Monday, November 28, 2011
after the feast
after the feast, that day of thankfulness for life and loved ones, i looked back at thursday's hours and was reminded of short days and long nights, of endings and beginnings, of the cycle of seasons and the rapidity of decades.
was it really so long ago—important dates: 1621 for the religious observance, later in the 17th century for the yearly september feasts offering thanks for successful harvests, 1941 for the designation of the official thanksgiving holiday, the last thursday in november—or something like that...google it if you need more facts—when the pilgrims ate their thanksgiving feast of fish, deer, foul, squash, berries and nuts on long tables outdoors in a plimoth clearing, and invited about 90 wampanoag indian friends to be their guests (i've been told the wampanoags brought the venison)?
can you see them in a grassy field, english folks of both sexes adorned with fresh, white collars, the men wearing tall black hats, the women in black or white caps, and their native guests in buckskin, beads and feathers?

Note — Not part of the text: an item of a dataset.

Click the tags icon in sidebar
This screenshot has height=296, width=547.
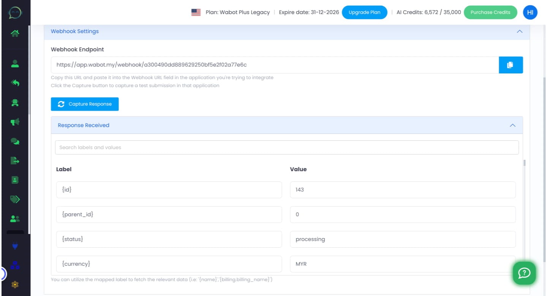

was it really so long ago when i was a little girl? back then it was mostly family around my parent's thanksgiving table, but occasionally friends would gather with us, too. this year at our house, in addition to family, we had a friend and business associate from china as our thanksgiving guest.
my mother was an excellent cook; the cooking would begin on tuesday and everything was made from scratch. what i remember most were her desserts—pies and cakes—and her mashed potatoes and gravy. i see her stirring and measuring and adjusting flavors, adding a pinch of this or that. when mum started to become ill, her memory fading, her fingers stiffening, i asked her to show me how she made her gravy so that we would always be able to have gravy the way memi (what my children call their grandmother) made it. she laughed and told me there was no recipe, or more precisely, there was no exact recipe, only the ever-so-slightly-changing variation of a recipe that came out of her head each thanksgiving.
she stood patiently beside me and recited her gravy process, and as we hovered over a saucepan together, mum stirring with a wooden spoon, me scribbling notes with a pen, we came up with a wonderful version (perhaps it's the one from thanksgiving 1973?) of her gravy. it was on the table last thursday.
this year before dinner was ready i suggested that maybe one day we should use picnic tables in the yard and eat outside like the pilgrims at that first thanksgiving feast. (had we done so this thanksgiving we would have been setting up our tables in a muffled winter wonderland surrounded by heavy snow which weighed the pine branches down, and hauling platters of food as we trudged through 8 inches of the white stuff which had surprised us the day before.) not one person enthusiastically embraced the idea; alas, no pilgrim types in this group.
every year we prepare for days and the food is gobbled up in a flash.
time burns down and disappears like the candle tapers on the table.
and speaking of burning down, the day ended with a bit of excitement. i opened the chimney flue and lit a fire in the living room fireplace after we finished our meal—well, that is, i thought i had opened the flue. (just let me add i have been lighting fires in the fireplace for 30 years and this is the first time i have had flue issues.) the fire was burning nicely but after 5 minutes the room began to smell like woodsmoke, we could see some smoke above in the loft, and our eyes started to sting. i could have sworn the flue was fully open, but obviously it was only partially open.
i reached into the fireplace with a poker and pulled the lever forward. the smokey wisps stopped sneaking out of the firebox and were sucked up the chimney. we had to vacate the room, open the windows, and sit in the family room. no damage occurred but it still smells a bit like a smokehouse—though not at all unpleasant—as if hams ought to be hanging and curing from the beams.
i promptly had some grey goose to calm my nerves.
i'm glad to report the rest of the evening passed without incident.